I'm working on spinning my second batch of warp for a weaving project. Just couldn't bring myself to mix commercial yarn with my handspun....so here we come, rabbit skin glue! It takes me a while to spin enough yards, so I thought I'd better have something going on the loom at the same time. Practice makes perfect and I have a LOT of skill-building to do.
I bought a gamp kit from Yarn Barn of Kansas. What is a gamp? British slang for an umbrella...oh yeah, and it's a weaving thing too. Here's the definition. A gamp is a systematic arrangement of warp threadings or warp color sequences in section of equal size, each section being a minimum of two inches and not more than six, and woven as drawn in.
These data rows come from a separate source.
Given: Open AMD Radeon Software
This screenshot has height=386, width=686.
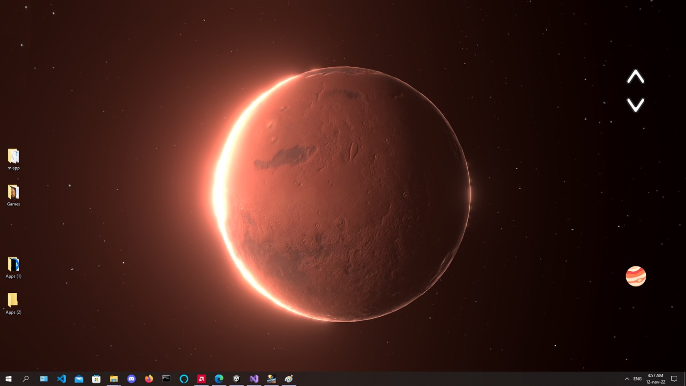Looking at the screenshot, I should click(201, 378).
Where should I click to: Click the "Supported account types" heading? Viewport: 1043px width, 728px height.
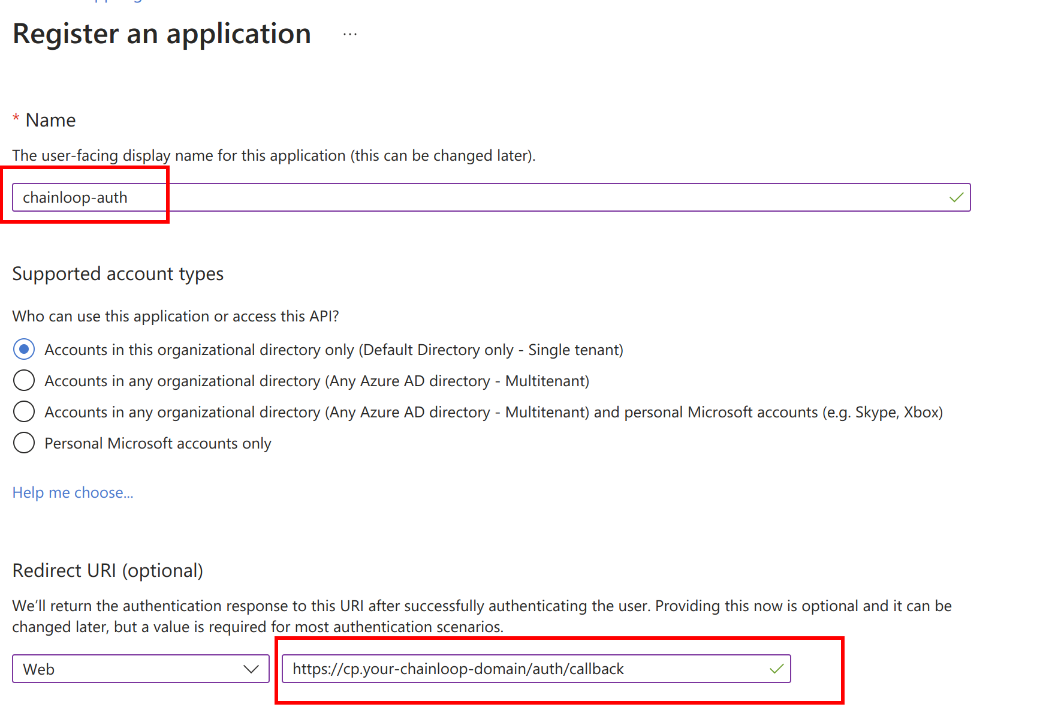[x=117, y=273]
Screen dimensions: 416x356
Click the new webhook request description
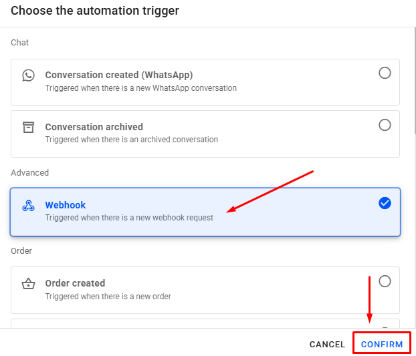click(129, 218)
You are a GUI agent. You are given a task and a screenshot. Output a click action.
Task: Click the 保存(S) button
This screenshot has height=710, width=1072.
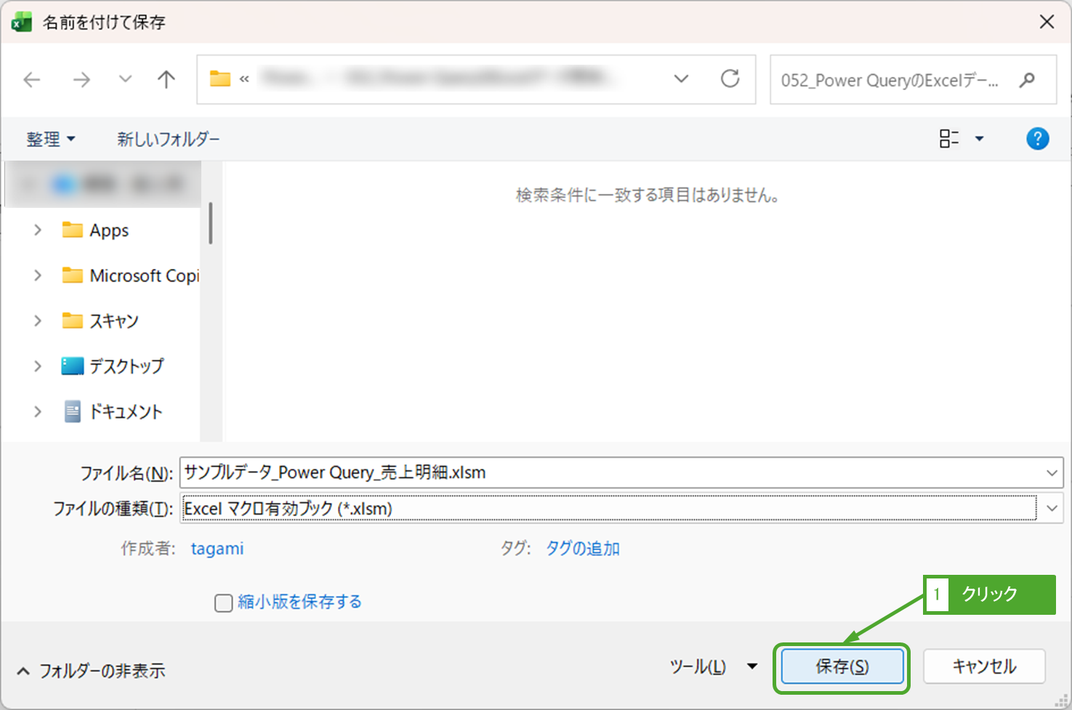coord(842,666)
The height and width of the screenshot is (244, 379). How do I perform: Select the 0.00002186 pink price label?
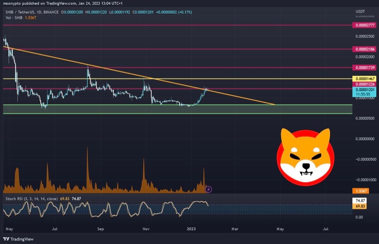[x=364, y=49]
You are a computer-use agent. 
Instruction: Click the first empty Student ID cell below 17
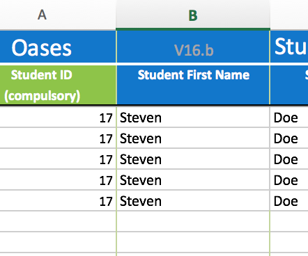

Thank you, Harriet Tidball of Handwoven Magazine!
The warp was supposed to be 36 inches wide in a 12 dent reed, and the stripes were 24 ends wide (2 inches), but my big loom is European, metric, and the reed is just under 36 inches, so I had to pull one end from each of the last four colors. The reed was FULL! Warping took me two days.
Weaving only took about four hours. I had to stop and change the bobbin in the shuttle every 24 picks, which took up a lot of time as well. There were 18 colors. If I'd had 18 shuttles, it would have been a lot faster! But I only have two.
The wool was somewhat stiff and rough but after washing it fluffed up (bloomed) and softened a lot. I am happy with the outcome, and so is the recipient of the blanket. Happy Father's Day, Marty!
And then, of course there were leftovers, which I didn't want to throw out, so...they are being transformed into a random-color, 2x2 twill plaid scarf on the Wolf Pup LT.
What I learned: I was surprised by which color combinations seemed attractive to me and which did not. For instance, I liked olive green over maroon, and rust over bright green, but didn't like any of the squares that intersected with white. Black plus color looked good no matter what color, but showed any flaws in weaving. Gray over any color cut the brightness in half. I found myself LOVING the green and blue blocks, and feeling somewhat indifferent about the yellow/orange/rust. It definitely gave me some great ideas for using color in future projects and I will be able to take a look at it whenever I wonder how specific colors will interact in a plain weave cloth.
This was a kit so I couldn't veer much from the plan, but in the future I will probably try to make at least two blankets from the same warp. It takes a long time to set up - might as well get my money's worth from the process. Finally, I was amazed at how quickly the actual weaving went. Whew. After years and years of knitting, the almost instant gratification makes me dizzy.